Martin Håheim-Elveseter

Personal information
- Date of birth: 29 December 2005 (age 20)
- Place of birth: Norway
- Position: Forward

Team information
- Current team: Hødd (on loan from Sarpsborg 08)
- Number: 15

Youth career
- –2021: Bergsøy
- 2021–2023: Hødd

Senior career*
- Years: Team / Apps / (Gls)
- 2022–2024: Hødd / 20 / (5)
- 2024–: Sarpsborg 08 / 9 / (0)
- 2025–2026: → Egersund (loan) / 21 / (1)
- 2026–: → Hødd (loan) / 2 / (1)

International career^{‡}
- 2024: Norway U19 / 2 / (0)
- 2025–: Norway U20 / 7 / (0)

= Martin Håheim-Elveseter =

Norwegian footballer (born 2005)

Martin Håheim-Elveseter (born 29 December 2005) is a Norwegian footballer who plays as a forward for Hødd, on loan from Sarpsborg 08.

He started his youth career in Bergsøy IL and joined IL Hødd in 2021. He made his senior debut in 2022, as Hødd won promotion, and also played in the 2023 1. divisjon. He became a regular player in 2024. Hødd eliminated Aalesund from the 2024 Norwegian Football Cup, and though Hødd lost to Molde, the 1–1 goal from Håheim-Elveseter caught attention.

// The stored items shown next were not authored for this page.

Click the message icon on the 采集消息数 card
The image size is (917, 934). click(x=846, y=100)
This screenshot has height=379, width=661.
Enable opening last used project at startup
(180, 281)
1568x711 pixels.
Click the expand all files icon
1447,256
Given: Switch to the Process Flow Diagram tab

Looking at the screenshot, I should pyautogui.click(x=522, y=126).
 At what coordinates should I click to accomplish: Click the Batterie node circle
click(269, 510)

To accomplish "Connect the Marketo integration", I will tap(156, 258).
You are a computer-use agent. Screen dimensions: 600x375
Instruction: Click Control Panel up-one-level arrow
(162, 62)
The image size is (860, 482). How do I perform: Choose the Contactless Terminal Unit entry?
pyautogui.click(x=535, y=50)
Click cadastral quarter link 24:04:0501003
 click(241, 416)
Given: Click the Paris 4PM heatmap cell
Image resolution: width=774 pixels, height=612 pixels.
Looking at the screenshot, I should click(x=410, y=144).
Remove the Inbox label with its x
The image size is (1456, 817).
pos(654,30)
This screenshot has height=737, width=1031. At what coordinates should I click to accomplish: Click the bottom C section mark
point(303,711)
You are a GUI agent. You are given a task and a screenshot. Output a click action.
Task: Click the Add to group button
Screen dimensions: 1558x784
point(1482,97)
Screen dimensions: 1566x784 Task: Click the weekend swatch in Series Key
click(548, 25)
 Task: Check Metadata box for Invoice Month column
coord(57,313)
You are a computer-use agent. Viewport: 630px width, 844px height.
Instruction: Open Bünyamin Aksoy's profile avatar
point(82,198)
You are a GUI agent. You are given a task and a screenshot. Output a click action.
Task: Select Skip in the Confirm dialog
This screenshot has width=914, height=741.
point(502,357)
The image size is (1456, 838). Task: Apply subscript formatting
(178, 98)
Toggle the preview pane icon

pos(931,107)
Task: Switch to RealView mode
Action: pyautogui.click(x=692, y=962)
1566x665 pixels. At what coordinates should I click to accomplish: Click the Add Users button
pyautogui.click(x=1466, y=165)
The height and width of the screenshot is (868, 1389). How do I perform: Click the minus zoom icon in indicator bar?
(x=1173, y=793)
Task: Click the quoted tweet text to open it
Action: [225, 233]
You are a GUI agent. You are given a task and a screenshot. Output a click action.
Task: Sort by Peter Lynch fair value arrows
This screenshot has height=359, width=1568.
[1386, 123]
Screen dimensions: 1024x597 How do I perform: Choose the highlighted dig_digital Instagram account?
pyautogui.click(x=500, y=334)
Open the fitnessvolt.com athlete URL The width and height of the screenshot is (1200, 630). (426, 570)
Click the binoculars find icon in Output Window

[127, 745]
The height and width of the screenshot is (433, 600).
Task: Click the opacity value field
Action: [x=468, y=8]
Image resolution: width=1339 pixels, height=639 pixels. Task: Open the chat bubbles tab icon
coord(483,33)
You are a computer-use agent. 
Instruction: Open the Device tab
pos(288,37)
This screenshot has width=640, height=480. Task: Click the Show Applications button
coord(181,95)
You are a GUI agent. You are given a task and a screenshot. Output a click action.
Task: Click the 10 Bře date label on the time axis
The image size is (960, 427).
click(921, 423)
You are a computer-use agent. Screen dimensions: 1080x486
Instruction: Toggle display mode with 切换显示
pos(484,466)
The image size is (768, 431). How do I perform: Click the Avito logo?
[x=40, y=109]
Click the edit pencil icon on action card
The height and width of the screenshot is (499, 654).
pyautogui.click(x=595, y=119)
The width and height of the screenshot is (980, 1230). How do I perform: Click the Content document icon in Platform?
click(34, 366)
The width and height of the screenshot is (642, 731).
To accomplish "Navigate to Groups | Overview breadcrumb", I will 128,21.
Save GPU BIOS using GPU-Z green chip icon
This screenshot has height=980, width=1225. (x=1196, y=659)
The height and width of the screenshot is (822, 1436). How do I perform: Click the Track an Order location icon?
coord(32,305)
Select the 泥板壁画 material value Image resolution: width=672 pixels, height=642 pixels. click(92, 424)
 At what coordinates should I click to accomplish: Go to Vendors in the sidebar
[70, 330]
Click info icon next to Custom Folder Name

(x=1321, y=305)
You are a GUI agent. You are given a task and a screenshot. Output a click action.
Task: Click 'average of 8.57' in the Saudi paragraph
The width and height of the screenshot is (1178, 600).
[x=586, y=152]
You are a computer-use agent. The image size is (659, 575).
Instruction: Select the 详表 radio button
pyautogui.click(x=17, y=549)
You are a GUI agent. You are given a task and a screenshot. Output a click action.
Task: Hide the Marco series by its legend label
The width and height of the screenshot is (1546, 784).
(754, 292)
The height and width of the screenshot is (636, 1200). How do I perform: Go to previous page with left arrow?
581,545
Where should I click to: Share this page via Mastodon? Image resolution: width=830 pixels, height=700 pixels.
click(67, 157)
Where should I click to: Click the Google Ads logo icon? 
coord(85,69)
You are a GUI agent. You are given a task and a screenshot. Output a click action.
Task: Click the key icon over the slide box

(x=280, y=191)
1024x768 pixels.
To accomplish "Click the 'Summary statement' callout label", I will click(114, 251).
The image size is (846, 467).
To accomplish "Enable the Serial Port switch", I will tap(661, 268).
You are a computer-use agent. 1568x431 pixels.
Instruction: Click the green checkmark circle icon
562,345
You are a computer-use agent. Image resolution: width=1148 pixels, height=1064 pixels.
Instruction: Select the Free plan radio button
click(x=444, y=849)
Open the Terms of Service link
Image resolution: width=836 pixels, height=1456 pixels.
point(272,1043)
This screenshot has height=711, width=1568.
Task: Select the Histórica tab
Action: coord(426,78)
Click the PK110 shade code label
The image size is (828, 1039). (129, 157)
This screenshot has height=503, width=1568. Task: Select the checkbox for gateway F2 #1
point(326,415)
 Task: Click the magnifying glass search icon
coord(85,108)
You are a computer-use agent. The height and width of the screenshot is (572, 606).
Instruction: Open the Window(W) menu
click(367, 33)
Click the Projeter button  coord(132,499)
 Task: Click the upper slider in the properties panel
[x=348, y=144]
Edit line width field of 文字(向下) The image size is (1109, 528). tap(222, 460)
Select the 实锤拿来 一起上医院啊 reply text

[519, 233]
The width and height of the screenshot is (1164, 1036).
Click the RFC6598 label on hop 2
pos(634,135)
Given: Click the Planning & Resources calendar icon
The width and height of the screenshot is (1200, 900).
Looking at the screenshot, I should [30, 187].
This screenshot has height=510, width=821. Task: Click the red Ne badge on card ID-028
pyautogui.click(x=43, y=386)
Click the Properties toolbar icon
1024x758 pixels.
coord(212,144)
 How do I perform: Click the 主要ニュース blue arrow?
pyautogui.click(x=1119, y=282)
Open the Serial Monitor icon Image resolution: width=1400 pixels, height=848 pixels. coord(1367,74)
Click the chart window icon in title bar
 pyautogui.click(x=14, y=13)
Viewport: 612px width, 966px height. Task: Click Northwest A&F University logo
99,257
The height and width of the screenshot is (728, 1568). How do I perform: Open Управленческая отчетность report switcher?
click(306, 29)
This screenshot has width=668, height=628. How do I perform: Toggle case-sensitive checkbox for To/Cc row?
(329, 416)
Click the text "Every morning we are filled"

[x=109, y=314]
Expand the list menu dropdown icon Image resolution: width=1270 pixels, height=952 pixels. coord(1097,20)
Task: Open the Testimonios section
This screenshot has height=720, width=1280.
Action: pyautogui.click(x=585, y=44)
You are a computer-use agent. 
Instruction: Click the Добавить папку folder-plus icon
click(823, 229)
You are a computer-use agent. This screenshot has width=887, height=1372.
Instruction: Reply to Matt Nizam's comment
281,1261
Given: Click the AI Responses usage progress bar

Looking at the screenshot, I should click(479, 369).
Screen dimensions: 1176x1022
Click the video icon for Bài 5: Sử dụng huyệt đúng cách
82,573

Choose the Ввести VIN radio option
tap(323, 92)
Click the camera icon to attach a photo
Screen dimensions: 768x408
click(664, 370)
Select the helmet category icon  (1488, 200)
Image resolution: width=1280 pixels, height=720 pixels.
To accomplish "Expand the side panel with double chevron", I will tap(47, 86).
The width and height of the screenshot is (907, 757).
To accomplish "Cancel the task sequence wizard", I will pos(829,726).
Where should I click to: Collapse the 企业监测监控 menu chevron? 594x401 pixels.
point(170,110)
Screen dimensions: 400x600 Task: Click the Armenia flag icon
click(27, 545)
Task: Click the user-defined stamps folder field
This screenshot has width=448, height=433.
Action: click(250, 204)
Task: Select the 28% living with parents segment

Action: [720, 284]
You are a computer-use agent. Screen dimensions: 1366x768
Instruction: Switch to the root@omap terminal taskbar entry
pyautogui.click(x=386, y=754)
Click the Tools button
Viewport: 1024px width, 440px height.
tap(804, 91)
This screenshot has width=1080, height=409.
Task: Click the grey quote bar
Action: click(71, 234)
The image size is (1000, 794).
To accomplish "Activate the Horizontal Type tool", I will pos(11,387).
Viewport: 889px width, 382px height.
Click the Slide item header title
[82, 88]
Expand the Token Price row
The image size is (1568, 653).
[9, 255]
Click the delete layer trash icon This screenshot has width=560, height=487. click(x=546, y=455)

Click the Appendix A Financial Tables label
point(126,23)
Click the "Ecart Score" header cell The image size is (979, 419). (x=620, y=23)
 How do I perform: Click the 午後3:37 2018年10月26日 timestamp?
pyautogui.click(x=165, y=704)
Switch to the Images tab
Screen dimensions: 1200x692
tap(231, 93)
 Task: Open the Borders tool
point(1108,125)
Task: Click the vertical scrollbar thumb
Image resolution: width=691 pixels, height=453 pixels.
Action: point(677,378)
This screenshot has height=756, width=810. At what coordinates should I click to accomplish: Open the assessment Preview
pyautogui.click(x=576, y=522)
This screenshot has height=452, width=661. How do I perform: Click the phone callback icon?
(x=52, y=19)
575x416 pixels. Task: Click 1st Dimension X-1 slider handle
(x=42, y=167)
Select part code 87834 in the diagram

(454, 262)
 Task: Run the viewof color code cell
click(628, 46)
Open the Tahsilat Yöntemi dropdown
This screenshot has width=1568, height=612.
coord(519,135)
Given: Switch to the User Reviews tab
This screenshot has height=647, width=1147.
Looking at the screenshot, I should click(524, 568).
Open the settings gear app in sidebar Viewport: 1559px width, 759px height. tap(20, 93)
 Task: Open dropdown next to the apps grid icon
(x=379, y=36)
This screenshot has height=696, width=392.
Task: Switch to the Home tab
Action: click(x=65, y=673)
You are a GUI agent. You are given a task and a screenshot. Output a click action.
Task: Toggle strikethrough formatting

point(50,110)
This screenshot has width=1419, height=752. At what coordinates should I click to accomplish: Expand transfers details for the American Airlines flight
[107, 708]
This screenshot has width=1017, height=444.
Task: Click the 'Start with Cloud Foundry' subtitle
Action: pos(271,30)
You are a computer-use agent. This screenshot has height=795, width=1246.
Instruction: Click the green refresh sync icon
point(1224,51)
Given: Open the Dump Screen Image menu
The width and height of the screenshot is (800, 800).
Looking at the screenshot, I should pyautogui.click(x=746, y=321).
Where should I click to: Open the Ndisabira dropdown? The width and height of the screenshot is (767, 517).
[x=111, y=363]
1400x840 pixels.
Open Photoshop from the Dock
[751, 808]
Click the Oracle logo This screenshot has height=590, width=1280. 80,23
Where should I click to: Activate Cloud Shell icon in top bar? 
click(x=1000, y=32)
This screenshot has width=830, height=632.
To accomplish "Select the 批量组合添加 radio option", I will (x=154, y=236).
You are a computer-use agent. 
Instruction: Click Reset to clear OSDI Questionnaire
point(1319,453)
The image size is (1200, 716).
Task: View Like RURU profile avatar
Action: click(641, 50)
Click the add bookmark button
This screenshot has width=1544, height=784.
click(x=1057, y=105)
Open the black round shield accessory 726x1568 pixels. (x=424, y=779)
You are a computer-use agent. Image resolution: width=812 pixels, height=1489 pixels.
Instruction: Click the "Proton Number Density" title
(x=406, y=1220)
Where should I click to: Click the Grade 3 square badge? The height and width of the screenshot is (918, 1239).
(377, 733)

By August 2024, Håheim-Elveseter had scored 5 goals in the 2024 2. divisjon where Hødd found themselves topping the table. There were reports of several larger clubs wanting to sign Håheim-Elveseter, with Sarpsborg 08 winning out. According to TV 2, it was the second highest transfer fee from the 2. divisjon, behind Jonathan Norbye.

Håheim-Elveseter was called up and made his debut for Norway U19 in 2024.